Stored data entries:
▽

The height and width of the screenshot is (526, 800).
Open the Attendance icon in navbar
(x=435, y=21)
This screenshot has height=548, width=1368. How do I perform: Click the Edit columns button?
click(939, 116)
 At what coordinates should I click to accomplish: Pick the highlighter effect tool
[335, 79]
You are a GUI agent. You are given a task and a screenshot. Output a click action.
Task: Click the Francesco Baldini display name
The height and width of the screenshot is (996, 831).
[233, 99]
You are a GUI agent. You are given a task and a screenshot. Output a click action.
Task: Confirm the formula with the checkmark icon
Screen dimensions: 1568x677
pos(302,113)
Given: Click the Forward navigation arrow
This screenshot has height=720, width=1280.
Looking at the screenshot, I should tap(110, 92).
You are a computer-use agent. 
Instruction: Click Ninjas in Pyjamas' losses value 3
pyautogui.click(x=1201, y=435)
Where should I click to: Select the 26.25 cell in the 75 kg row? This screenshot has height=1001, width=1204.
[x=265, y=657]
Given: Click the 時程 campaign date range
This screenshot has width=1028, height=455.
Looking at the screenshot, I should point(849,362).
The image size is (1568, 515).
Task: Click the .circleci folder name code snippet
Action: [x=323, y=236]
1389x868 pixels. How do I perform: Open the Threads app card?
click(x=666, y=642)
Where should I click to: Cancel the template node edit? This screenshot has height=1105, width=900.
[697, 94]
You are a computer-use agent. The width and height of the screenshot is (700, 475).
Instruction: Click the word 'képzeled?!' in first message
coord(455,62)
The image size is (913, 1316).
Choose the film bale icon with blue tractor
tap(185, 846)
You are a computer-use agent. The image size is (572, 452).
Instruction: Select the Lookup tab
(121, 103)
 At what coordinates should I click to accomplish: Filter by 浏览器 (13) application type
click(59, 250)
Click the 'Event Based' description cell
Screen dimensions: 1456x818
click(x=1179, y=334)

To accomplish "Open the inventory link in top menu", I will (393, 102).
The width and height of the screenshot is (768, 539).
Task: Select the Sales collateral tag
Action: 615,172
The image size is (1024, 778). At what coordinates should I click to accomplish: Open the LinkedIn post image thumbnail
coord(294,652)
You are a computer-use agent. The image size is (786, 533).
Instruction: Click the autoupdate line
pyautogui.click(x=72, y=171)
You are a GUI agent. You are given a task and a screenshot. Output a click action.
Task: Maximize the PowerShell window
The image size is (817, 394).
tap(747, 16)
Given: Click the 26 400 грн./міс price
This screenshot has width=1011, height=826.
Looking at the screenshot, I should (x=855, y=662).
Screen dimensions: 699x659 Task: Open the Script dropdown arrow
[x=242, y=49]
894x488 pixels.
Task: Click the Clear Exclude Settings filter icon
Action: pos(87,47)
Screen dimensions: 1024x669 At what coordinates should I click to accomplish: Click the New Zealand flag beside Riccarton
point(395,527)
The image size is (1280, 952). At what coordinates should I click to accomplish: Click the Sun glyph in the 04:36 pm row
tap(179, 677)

△

#### WHAT THE EXERCISE ASKS:
Find every line in the records above that holds the word "computer", and copy each one.

#### COMPLETED TASK:
You are a computer-use agent. 
You are a computer-use agent. The width and height of the screenshot is (700, 475).
You are a computer-use agent. The image size is (572, 452).
You are a computer-use agent. The image size is (786, 533).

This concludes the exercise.